Location of the Barnes Foundation in Philadelphia | |
Established | 1922 |
---|---|
Location | 2025 Benjamin Franklin Parkway Philadelphia, Pennsylvania, U.S. |
Coordinates | 39°57′38″N 75°10′22″W / 39.9605°N 75.1727°W |
Type | Art museum, horticulture |
Key holdings | Toward Mont Sainte-Victoire (Cézanne), Portrait of the Postman Joseph Roulin (Van Gogh), Le Bonheur de Vivre (Matisse) |
Collections | Impressionism, Post-Impressionism, Early Modern |
Visitors | 240,000 (2015)[1] |
Director | Thomas Collins[2] |
Public transit access | SEPTA bus: 7, 32, 33, 38, 48, 49 Philly PHLASH |
Website | www |
The Barnes Foundation is an art collection and educational institution promoting the appreciation of art and horticulture. Originally in Merion, the art collection moved in 2012 to a new building on Benjamin Franklin Parkway in Philadelphia, Pennsylvania. The arboretum of the Barnes Foundation remains in Merion, where it has been proposed that it be maintained under a long-term educational affiliation agreement with Saint Joseph's University.[3]

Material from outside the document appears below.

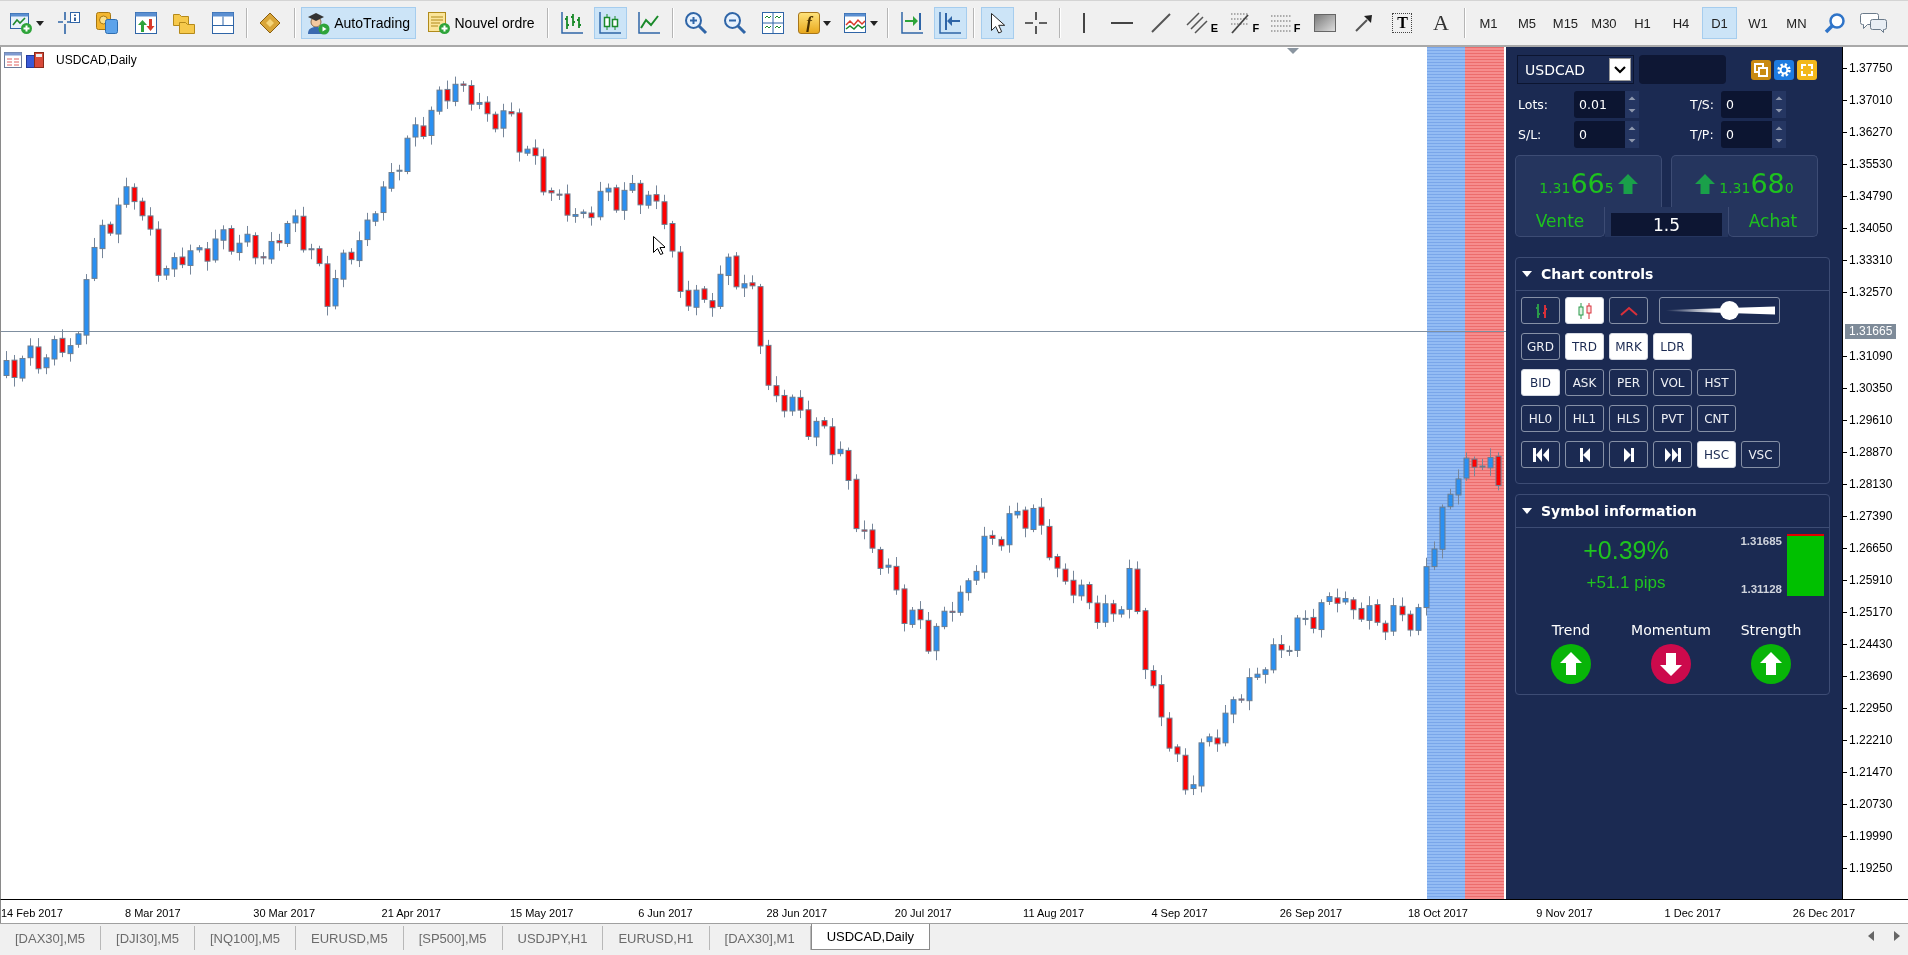 This screenshot has height=955, width=1908. Describe the element at coordinates (1702, 134) in the screenshot. I see `field-label: T/P:` at that location.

The Barnes was founded in 1922 by Albert C. Barnes, who made his fortune by co-developing Argyrol, an antiseptic silver compound that was used to combat gonorrhea and inflammations of the eye, ear, nose, and throat. He sold his business, the A.C. Barnes Company, just months before the stock market crash of 1929.
Today, the foundation owns more than 4,000 objects, including over 900 paintings, estimated to be worth about $25 billion.[4] These are primarily works by Impressionist, Post-Impressionist, and Modernist masters, but the collection also includes many other paintings by leading European and American artists, as well as African art, antiquities from China, Egypt, and Greece, and Native American art.[5]
In the 1990s, the Foundation's declining finances led its leaders to various controversial moves, including sending artworks on a world tour and proposing to move the collection to Philadelphia. After numerous court challenges, the new Barnes building opened on Benjamin Franklin Parkway on May 19, 2012.[6] The foundation's current president and executive director, Thomas "Thom" Collins, was appointed on January 7, 2015.